An Oscillatory Correlation Framework for 
Computational Auditory Scene Analysis 
Guy J. Brown 
Department of Computer Science 
University of Sheffield 
Regent Court, 211 Portobello Street, 
Sheffield S 1 4DP, UK 
Email: g. brown @dcs. shefac. uk 
DeLiang L. Wang 
Department of Computer and Information 
Science and Centre for Cognitive Science 
The Ohio State University 
Columbus, OH 43210-1277, USA 
Email: dwang @ cis. ohio-state. edu 
Abstract 
A neural model is described which uses oscillatory correlation to 
segregate speech from interfering sound sources. The core of the model 
is a two-layer neural oscillator network. A sound stream is represented 
by a synchronized population of oscillators, and different streams are 
represented by desynchronized oscillator populations. The model has 
been evaluated using a corpus of speech mixed with interfering sounds, 
and produces an improvement in signal-to-noise ratio for every mixture. 
1 Introduction 
Speech is seldom heard in isolation: usually, it is mixed with other environmental sounds. 

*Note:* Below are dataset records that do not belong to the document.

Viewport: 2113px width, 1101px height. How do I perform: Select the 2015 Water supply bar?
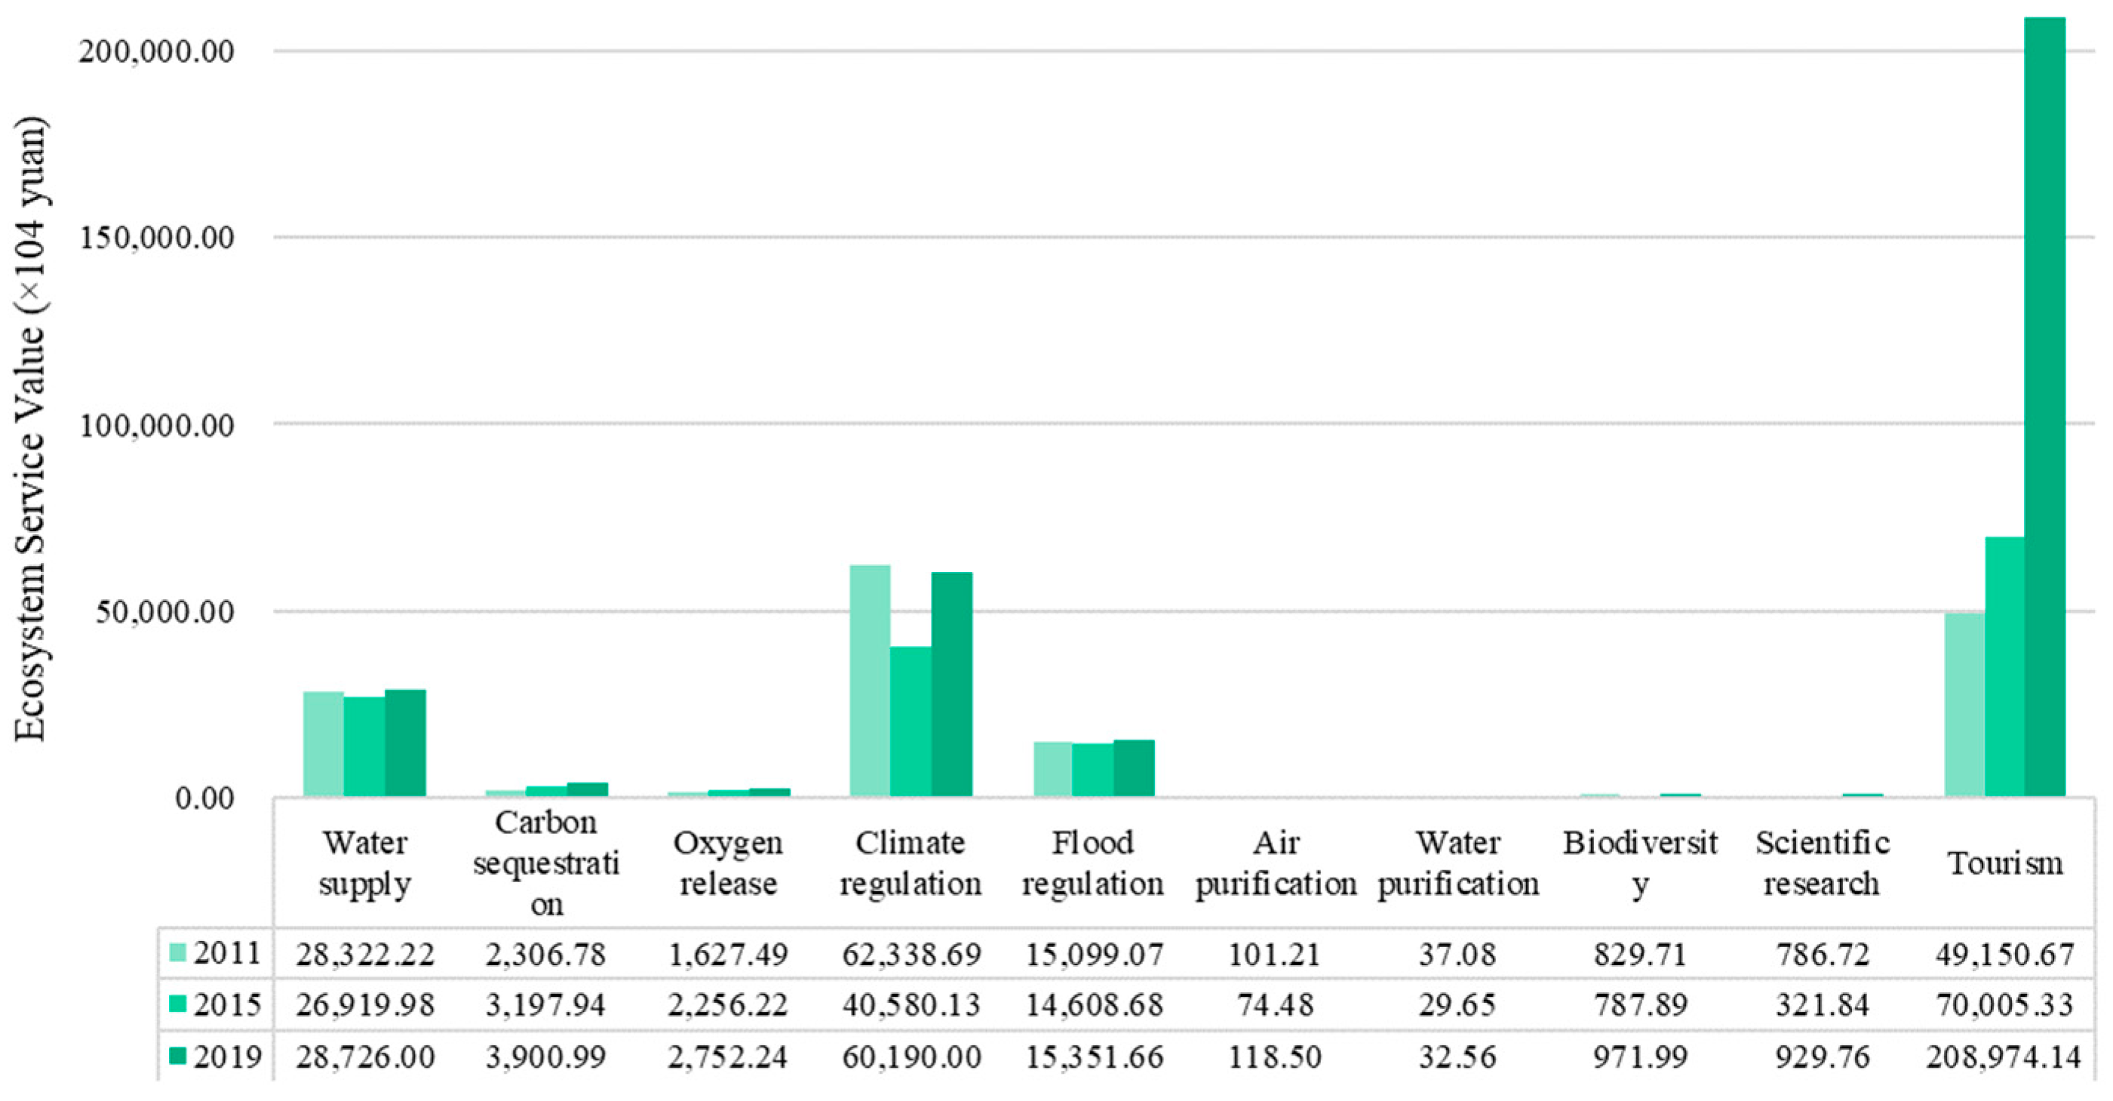coord(364,746)
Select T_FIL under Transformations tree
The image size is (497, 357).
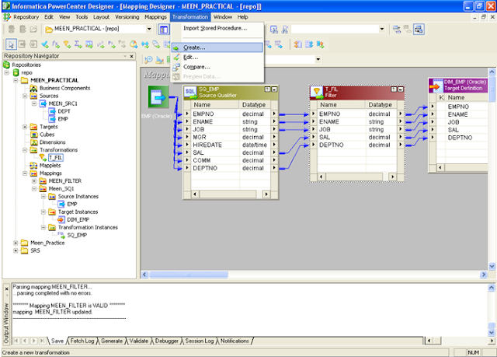tap(56, 158)
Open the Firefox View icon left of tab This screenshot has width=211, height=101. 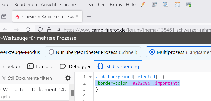4,16
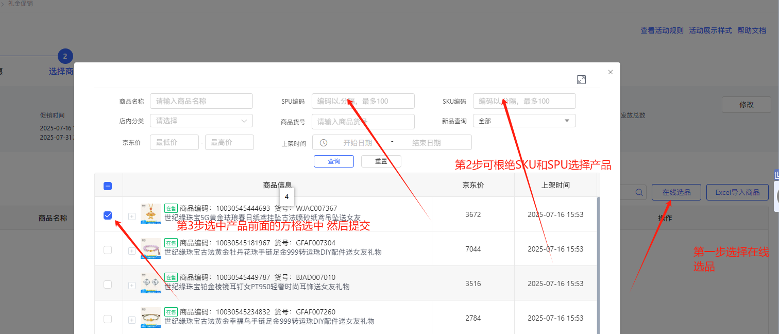
Task: Expand the plus icon of second product row
Action: tap(132, 251)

Hence, the auditory system must parse the acoustic mixture reaching the ears in order to 
retrieve a description of each sound source, a process termed auditory scene analysis 
(ASA) [2]. Conceptually, ASA may be regarded as a two-stage process. The first stage 
(which we term 'segmentation') decomposes the acoustic stimulus into a collection of 
sensory elements. In the second stage ('grouping'), elements that are likely to have arisen 
from the same environmental event are combined into a perceptual structure called a 
stream. Streams may be further interpreted by higher-level cognitive processes. 

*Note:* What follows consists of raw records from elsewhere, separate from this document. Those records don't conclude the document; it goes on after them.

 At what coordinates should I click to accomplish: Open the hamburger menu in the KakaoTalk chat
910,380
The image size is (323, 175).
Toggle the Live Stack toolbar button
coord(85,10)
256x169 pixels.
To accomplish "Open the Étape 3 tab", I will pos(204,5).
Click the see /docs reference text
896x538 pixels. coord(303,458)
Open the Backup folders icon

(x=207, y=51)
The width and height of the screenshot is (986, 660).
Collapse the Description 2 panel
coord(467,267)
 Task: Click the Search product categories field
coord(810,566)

Recently, there has been a growing interest in the development of computational systems 
that mimic ASA [4], [1], [5]. Such computational auditory scene analysis (CASA) 

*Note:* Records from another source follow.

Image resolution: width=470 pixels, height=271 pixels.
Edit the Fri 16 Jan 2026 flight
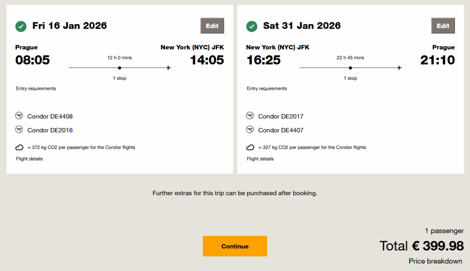point(212,26)
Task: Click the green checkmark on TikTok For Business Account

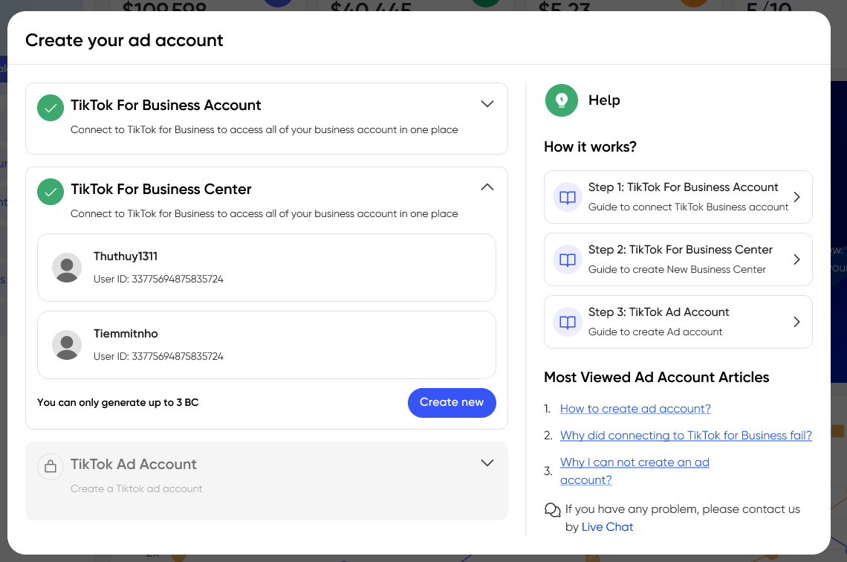Action: point(50,107)
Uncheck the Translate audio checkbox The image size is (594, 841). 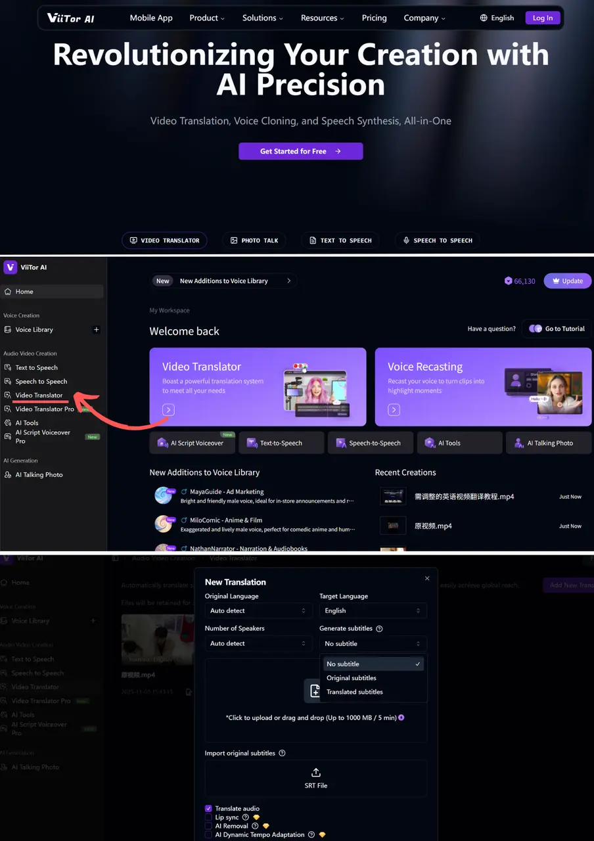[x=208, y=809]
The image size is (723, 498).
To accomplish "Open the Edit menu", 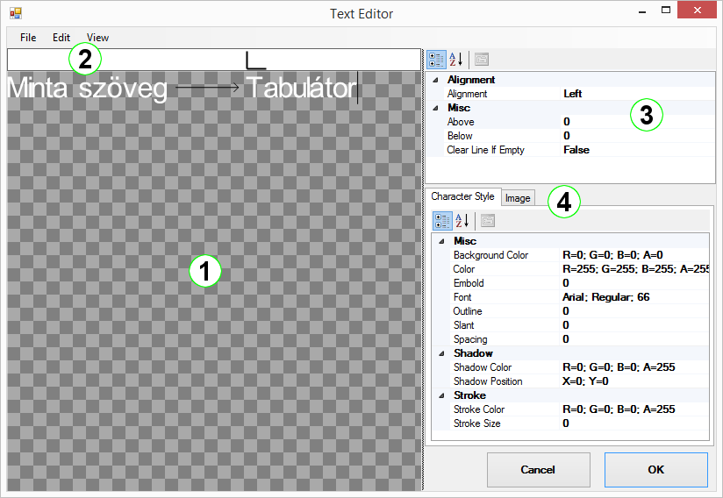I will [61, 38].
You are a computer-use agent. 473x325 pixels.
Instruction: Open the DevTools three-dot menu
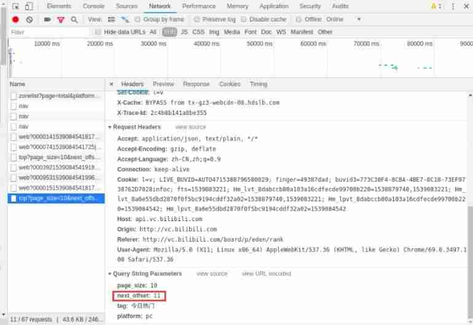pyautogui.click(x=453, y=6)
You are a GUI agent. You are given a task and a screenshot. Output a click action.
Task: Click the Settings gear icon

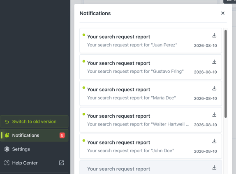(x=7, y=149)
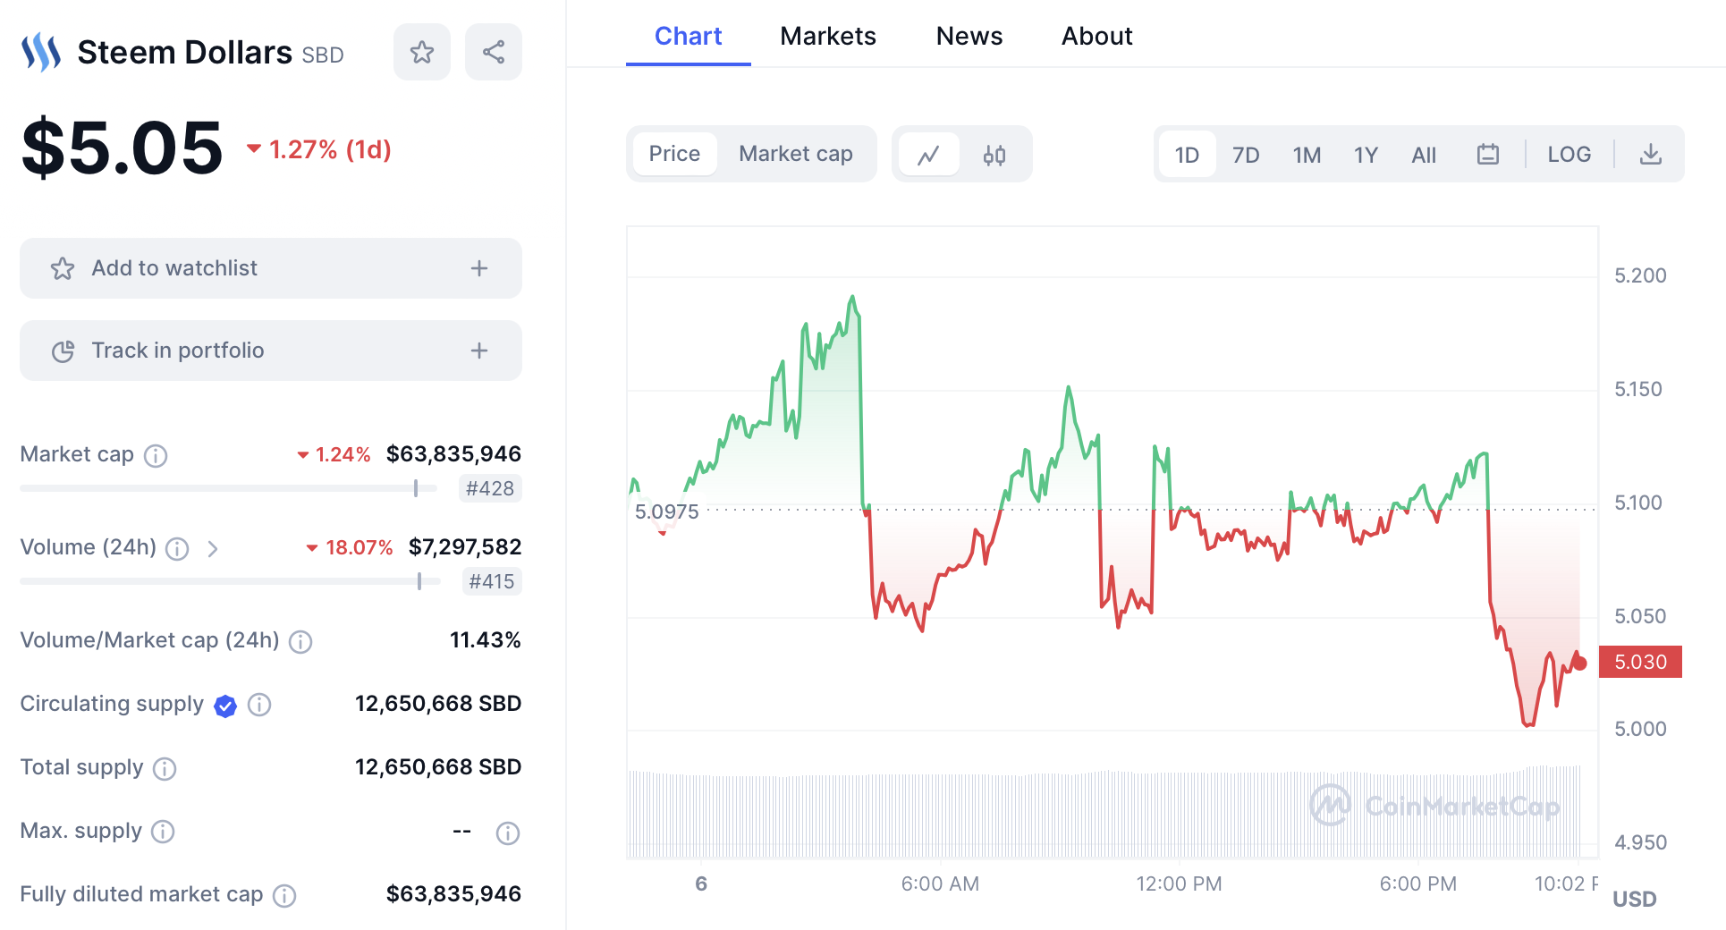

systems are inspired by auditory function but do not model it closely; rather, they employ 
symbolic search or high-level inference engines. Although the performance of these 
systems is encouraging, they are no match for the abilities of a human listener; also, they 
tend to be complex and computationally intensive. In short, CASA currently remains an 
unsolved problem for real-time applications such as automatic speech recognition. 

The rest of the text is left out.